Friendships end for all sorts of reasons, there could be an element of jealousy on her part which probably would start emerging if the friendship continued
It's a case of 'it's her not you'
She's been truthful so if I were you I'd move on
Yes it's sad and you'll grieve for a while for the friendship and all of the memories and experiences that you shared but there's lots of lovely people out there that will want you as a mate
Leave her be, don't contact her, if she contacts you then meet up if you feel like it, if not then don't
Stay civil and polite and carry on with your life

Proseccoh · 23/11/2024 21:53

You may have misunderstood. You said she thought "she is behind me in some sort of life race", but that isn't necessarily what she said. It might not be about you at all. She said she feels behind...not necessarily behind you, but behind where she wants to be. If you have ever felt like that you might relate; she's got other priorities to get herself to where she needs to be and that is never an easy place to be. Sounds like she wasn't mean or unfriendly about it, she's just on a different path to you right now. Honestly I wouldn't take it personally.

SprinkleCake · 23/11/2024 23:16

She makes time for other people so focus on who makes time for you.
I imagine contact will stay the same or dwindle. I find those conversations never make any difference so I would step back and make low effort.

TeenLifeMum · 23/11/2024 23:20

It sucks. I had a friend who admitted she was insanely jealous of my life - dh and dc. She had an awful first marriage and then was single for a long time. She’s remarried but too old for the dc she desperately wanted. I wish we could have stayed friends. What hurts more is that she’s still friends with other friends from school who have dc and dhs, so I can only assume she thought she was superior in our friendship and just cannot be happy for me. I’ve had to move on but it’s really disappointing.

Magpiemayhem · 24/11/2024 08:50

Thank you for your replies, I appreciate the perspective. @TeenLifeMum I think that's what I find confusing, she still has other friends who are engaged/married or have kids so it seems to just be me. I agree I should take a step back and leave her be. I guess she will either get in touch to rekindle things or she won't!

OP posts:
Mary46 · 24/11/2024 11:38

Hi op yes could be jealousy. I stepped back with around 3 friends just zero efforts in the friendships. Yes we all busy but still.. I focus on just few friends now. People got really flaky

Raineys · 24/11/2024 12:05

That is very hurtful but you cannot change her.

Time for your self respect to step in and protect you.
I wouldn't dream of contacting her again.
If she contacts you, think carefully do YOU actually want to expend energy on such a person.

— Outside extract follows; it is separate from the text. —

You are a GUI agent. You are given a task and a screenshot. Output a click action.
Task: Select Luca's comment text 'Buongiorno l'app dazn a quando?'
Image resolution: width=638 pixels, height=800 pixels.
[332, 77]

Time for you to focus on new people.
It really is her loss.

This very thing happened to a good friend of mine and she was very hurt but accepted it.
She was told that her friend didn't think they had much in common any more and she simply didn't have time for her!

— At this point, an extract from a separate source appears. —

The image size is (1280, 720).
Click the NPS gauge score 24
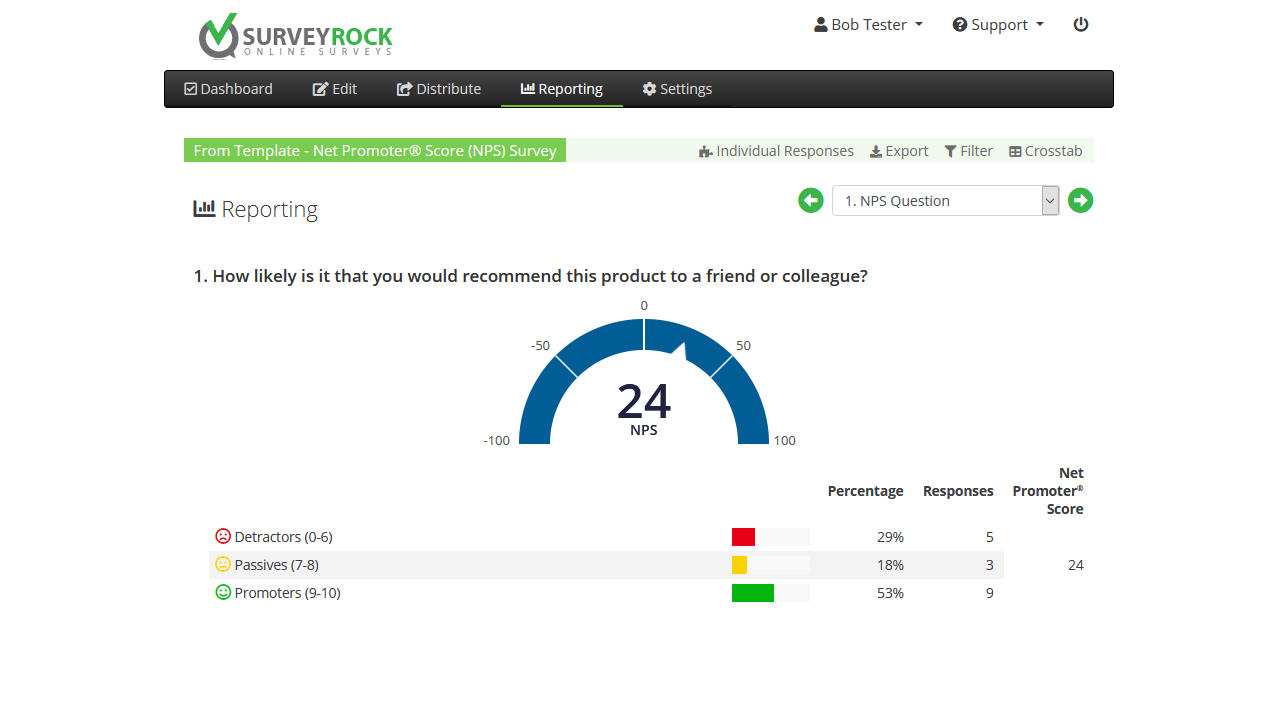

About 5 years on, this ex friend moved nearby to her village and bumped into her at something whilst she was having lunch with friends.

Her exfriend gushed how great it was to see her and it was great to find a dear old friend in their new forever home.
My friend was pleasant but very non commital.

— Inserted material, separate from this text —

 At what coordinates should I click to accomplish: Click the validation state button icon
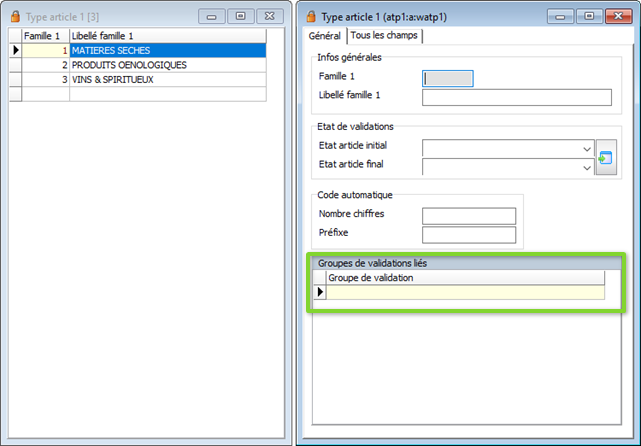[x=606, y=158]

The following day she arrived clearly univited at her door, to catch up etc.

My friend remained very pleasant at the door, but told her that 5 years on she no longer considered her a friend and had zero interest in reconnecting, and didn't invite her in.
She was genuinely surprised and seemed to have forgotten how brutal she had been years earlier.

My friend said she was over it now, but certainly was not some toy that could be picked up 5 years later because she might be of use again.

They had children in the same local school, and while my friend always saluted her and remained very polite, she avoided her.